Communities that Kanan and Kanan Dume Road travel through include Thousand Oaks and Oak Park in Ventura County and Agoura Hills and Malibu in Los Angeles County. Kanan Road is a Los Angeles County Designated Disaster Route and is the primary evacuation route for much of Malibu and 5000 additional residents in unincorporated Agoura and Cornell.

Kanan Dume Road features three tunnels within the Santa Monica Mountains, named (from north to south) T-1, T-2, and T-3.

==History==
Kanan Road was developed by Lou and Mark Boyar in 1964 as a way to connect their new community development Oak Park to U.S. Route 101 and the Santa Monica Mountains. Kanan Dume Road was completed in 1974, pushed through by Agoura Hills residents who wanted a quicker connection to the coast. Several congressmen including Barry Goldwater Jr. opposed Kanan Dume Road, as they believed it would lead to indiscriminate use of the Santa Monica Mountains, which they wished to preserve. Their efforts led to the creation of the Santa Monica Mountains National Recreation Area, which prevented extensive development in the area despite Kanan Dume Road being built.

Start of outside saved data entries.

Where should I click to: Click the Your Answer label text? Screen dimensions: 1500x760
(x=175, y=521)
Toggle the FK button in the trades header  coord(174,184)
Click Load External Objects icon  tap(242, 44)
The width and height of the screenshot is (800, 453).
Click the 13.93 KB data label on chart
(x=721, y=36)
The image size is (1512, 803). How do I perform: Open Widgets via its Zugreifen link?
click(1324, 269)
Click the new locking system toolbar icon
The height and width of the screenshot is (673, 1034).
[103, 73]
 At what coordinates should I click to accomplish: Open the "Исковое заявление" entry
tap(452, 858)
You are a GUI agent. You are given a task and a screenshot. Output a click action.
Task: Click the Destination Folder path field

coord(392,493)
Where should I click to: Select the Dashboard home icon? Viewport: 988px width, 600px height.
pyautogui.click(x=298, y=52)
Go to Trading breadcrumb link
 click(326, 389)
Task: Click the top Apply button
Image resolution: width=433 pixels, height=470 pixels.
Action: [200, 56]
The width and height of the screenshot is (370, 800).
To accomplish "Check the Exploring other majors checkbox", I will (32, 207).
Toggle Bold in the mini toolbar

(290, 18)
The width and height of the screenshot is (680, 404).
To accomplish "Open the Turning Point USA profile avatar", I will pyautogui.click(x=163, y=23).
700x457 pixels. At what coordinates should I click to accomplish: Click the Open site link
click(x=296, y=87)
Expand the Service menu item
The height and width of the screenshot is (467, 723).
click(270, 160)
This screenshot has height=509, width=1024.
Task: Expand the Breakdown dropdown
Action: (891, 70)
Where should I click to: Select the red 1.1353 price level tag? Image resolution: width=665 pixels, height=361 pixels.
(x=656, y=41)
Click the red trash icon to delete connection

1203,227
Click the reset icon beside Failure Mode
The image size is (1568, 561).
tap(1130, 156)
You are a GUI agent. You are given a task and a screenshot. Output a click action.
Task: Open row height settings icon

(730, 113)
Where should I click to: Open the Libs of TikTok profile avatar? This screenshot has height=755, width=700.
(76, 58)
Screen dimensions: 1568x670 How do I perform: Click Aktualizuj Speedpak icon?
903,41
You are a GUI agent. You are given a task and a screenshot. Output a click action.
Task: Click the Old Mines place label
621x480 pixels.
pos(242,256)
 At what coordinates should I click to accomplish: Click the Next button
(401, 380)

After a series of crashes and resulting deaths, a runaway truck ramp was added to Kanan Dume Road's southern terminus in 1987. The maximum allowable weight for trucks was also dropped from 14,000 to 8,000 pounds that year.

==Notable landmarks==
Notable landmarks on Kanan and Kanan Dume Road include (from south to north): Backbone Trail, Calamigos Ranch, Rocky Oaks Park, Mae Boyar Park, and Oak Park Library.

Schools on Kanan Road include (from southeast to northwest): Willow Elementary, Oak Park High, and Oak Hills Elementary.

==In popular culture==
Star Wars character Kanan Jarrus, born Caleb Dume, was named after Kanan Dume Road. Kanan Road was also referenced in the 1979 song Music into Gold by John Stewart featuring Stevie Nicks.

Films shot on Kanan and Kanan Dume Road include Heaven Can Wait, Deep Impact, Poltergeist, and Phantasm.